Com relação à definição de literatura a partir da sua função social, Lajolo (2001, p.19) alerta que a escola tem funcionado como “avalista e fiadora do que é literatura”, sendo tal instituição apontada como uma das “maiores responsáveis pela sagração ou pela desqualificação de obras e de autores” desfrutando de “grande poder de censura estética (...) sobre a produção literária”. Como disse Roland Barthes, literatura é aquilo que nos é ensinado (LOVELL, 1996, p.434).

Além da escola, Abreu aponta outras “instâncias de legitimação” que definem o que devemos considerar “grandes obras” literárias:

a universidade, os suplementos culturais dos grandes jornais, as revistas especializadas, os livros didáticos, as histórias literárias etc. Uma obra fará parte do seleto grupo da Literatura quando for declarada literária por uma (ou de preferência, várias) dessas instâncias de legitimação. Assim, o que torna um texto literário não são suas características internas, e sim o espaço que lhe é destinado pela crítica, e, sobretudo, pela escola no conjunto dos bens simbólicos (ABREU, 2006, p. 40).

Além da visível dificuldade em se definir o que é literatura, quando pensamos na questão de suporte material do texto, a associação entre literatura e livro impresso é muito sedimentada, o que aumenta o debate sobre se certos textos veiculados em meios não impressos são, ou não, literatura, como observa Zilberman (2001, p.119):

Livro e literatura constituem, por força da índole da escrita e da materialidade do papel, as duas faces de uma única moeda. A expansão do primeiro garantiu a ascensão da segunda, que, até a invenção da imprensa, circulava entre grupos seletos e aristocráticos; ou então se sustentava graças à circulação oral, efêmera, por natureza.

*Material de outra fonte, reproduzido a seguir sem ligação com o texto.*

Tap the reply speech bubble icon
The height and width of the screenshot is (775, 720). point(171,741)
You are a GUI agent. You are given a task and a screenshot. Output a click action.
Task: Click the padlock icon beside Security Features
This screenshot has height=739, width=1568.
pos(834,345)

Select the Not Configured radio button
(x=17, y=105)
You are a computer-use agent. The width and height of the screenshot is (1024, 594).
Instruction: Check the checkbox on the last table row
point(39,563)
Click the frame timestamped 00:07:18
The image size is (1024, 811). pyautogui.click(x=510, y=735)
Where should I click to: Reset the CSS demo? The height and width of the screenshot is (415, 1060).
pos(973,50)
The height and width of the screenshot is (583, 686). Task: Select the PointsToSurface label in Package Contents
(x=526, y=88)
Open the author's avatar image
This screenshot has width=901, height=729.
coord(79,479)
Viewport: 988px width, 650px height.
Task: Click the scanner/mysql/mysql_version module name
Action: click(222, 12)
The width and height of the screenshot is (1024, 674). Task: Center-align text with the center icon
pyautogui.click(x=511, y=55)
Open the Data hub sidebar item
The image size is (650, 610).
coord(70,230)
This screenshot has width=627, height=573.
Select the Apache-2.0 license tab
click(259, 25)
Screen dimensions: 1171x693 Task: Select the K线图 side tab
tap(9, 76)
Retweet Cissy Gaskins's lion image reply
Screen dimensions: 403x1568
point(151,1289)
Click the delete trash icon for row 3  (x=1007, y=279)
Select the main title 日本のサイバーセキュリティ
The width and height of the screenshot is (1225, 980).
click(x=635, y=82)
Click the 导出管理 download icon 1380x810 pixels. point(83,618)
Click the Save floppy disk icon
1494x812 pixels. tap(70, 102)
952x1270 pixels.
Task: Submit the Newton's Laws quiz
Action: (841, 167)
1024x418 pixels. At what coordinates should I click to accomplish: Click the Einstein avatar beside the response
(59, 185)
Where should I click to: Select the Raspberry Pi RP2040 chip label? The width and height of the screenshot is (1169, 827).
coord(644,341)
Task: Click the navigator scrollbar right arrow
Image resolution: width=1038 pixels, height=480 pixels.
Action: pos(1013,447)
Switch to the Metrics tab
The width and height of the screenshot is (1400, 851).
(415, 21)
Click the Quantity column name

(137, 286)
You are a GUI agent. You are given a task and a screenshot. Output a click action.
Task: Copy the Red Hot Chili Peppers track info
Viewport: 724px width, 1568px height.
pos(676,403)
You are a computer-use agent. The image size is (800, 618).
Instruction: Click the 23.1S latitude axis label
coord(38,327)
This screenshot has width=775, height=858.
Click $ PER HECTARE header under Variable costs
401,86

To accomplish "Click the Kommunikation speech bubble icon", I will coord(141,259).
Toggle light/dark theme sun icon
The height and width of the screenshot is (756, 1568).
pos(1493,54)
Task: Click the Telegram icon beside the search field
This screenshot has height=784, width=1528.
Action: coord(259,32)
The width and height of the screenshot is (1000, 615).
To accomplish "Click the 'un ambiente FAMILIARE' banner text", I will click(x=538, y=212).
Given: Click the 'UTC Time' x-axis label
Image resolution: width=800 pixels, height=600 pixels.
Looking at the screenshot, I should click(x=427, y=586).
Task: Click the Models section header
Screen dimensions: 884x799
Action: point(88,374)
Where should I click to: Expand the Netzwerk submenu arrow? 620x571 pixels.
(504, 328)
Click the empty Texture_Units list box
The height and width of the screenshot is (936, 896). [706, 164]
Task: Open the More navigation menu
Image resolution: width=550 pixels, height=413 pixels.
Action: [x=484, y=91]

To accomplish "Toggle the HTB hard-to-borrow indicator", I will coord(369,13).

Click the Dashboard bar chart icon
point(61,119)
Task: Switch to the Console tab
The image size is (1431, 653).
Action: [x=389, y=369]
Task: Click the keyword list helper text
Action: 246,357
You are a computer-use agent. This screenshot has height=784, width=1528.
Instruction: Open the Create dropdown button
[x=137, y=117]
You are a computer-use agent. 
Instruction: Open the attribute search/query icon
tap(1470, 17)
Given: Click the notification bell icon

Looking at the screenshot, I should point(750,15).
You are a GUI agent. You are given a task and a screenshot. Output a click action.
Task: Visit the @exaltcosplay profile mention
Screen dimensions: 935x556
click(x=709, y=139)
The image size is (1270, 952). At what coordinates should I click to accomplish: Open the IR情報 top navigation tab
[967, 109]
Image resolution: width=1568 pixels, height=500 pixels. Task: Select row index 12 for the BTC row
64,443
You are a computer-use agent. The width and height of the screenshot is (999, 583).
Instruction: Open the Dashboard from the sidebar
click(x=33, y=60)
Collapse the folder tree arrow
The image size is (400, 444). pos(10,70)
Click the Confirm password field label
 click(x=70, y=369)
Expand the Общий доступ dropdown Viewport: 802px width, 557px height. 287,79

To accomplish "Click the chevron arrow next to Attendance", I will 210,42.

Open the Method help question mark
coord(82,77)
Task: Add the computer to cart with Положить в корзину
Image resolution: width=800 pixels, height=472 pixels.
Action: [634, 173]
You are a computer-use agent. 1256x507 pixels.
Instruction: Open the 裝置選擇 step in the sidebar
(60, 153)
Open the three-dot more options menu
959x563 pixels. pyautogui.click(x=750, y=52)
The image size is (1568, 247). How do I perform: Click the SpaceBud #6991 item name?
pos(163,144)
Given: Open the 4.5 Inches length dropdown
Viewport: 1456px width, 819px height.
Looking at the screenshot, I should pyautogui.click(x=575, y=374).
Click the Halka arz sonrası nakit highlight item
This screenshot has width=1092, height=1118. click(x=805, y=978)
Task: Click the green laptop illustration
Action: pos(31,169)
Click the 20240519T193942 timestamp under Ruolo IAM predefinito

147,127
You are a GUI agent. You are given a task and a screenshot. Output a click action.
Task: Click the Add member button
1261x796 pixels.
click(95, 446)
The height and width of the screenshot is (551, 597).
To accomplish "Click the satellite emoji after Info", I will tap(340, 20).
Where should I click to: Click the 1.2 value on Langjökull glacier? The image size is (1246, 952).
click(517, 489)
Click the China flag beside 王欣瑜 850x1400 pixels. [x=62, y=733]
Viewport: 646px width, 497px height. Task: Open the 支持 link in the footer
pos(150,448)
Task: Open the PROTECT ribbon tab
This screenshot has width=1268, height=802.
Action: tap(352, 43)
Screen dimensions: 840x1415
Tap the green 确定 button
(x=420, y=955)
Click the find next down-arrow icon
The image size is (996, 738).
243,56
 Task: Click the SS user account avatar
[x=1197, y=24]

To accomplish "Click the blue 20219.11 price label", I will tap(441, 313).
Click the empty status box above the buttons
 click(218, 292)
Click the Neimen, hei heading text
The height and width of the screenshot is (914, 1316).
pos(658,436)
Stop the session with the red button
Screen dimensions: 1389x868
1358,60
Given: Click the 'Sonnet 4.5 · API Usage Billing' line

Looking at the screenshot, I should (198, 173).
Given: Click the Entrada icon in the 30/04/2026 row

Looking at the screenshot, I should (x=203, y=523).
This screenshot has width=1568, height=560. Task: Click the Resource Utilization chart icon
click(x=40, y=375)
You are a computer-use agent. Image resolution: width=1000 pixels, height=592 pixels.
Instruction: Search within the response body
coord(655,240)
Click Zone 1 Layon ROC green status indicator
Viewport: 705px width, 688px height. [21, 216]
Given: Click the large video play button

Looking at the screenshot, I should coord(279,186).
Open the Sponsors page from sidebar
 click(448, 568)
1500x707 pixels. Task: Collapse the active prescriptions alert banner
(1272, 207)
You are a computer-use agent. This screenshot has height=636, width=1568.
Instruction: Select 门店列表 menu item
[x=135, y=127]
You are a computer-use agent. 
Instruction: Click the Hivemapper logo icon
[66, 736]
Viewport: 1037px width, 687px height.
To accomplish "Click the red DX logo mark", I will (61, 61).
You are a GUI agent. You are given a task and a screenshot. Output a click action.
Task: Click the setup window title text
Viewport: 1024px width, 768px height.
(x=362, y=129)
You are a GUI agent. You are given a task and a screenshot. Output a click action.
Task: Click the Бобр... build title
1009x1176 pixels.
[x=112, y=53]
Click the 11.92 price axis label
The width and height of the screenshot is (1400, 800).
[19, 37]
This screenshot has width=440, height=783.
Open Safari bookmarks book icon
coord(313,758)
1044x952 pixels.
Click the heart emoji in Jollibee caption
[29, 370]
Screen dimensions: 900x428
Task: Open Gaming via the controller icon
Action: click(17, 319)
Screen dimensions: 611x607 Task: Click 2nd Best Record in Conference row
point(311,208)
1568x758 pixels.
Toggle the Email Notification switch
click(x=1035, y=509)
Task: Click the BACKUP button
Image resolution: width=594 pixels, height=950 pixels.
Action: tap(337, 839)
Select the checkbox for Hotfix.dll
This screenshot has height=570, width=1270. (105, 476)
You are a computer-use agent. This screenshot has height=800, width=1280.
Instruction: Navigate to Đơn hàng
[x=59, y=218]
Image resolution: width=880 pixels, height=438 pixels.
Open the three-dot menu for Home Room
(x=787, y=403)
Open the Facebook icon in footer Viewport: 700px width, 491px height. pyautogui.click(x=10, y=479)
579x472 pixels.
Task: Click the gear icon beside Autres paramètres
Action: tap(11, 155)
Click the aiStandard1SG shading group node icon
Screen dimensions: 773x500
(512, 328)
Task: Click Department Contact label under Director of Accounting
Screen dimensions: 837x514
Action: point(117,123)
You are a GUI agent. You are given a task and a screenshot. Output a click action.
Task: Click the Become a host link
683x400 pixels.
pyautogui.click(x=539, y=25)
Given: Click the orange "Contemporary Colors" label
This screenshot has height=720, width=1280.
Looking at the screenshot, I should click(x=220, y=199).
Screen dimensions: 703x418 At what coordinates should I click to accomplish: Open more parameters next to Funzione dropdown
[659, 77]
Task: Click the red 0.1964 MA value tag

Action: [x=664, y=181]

Murray (2003, p.23) comenta que as pessoas se agarram aos livros como se acreditassem que o “pensamento humano coerente só fosse possível

sobre as páginas numeradas e encadernadas”. A fetichização do livro pode ser vista em romances e em produções fílmicas, como, por exemplo, no filme The Book of Eli (EUA, 118 min., 2010). Sua trama se desenrola em uma América do Norte pós-apocalíptica, desértica e violenta e Eli - o personagem principal interpretado por Denzel Washington - tem como missão transportar um livro (a bíblia do rei James) que pode ser a chave para refazer a sociedade humana (ou destruí-la, se a publicação cair em mãos erradas). Sobre a percepção do livro como receptáculo “natural” do saber humano, McLuhan (1972, p.113) comenta que essa noção “provavelmente derivada da distinção medieval entre clérigos e leigos”, distinção essa que podemos notar em obras que retratam a relação entre a Igreja e o conhecimento, como o livro Em nome da Rosa, de Umberto Eco. Vemos aqui a retomada do tema abordado no capítulo 1, ou seja, em universos distópicos os livros são destruídos/banidos ou precisam ser controlados devido às ideias que contêm, ideias essas que podem trazer desequilíbrio ao status quo, algo não desejado pelas instituições de poder.

Retomando a discussão sobre literatura, se, no âmbito teórico, há um conjunto de controvérsias sobre a natureza do texto literário, é de se esperar que o recorte do que tentamos definir como literatura se torne ainda mais indefinido quando extrapolamos o universo do texto impresso e ingressamos na complexa integração de semioses que constituem as formas expressivas da cibercultura de uma forma mais geral ou da automação do processo de autoria, como é o caso da Literatura Gerada por Computador.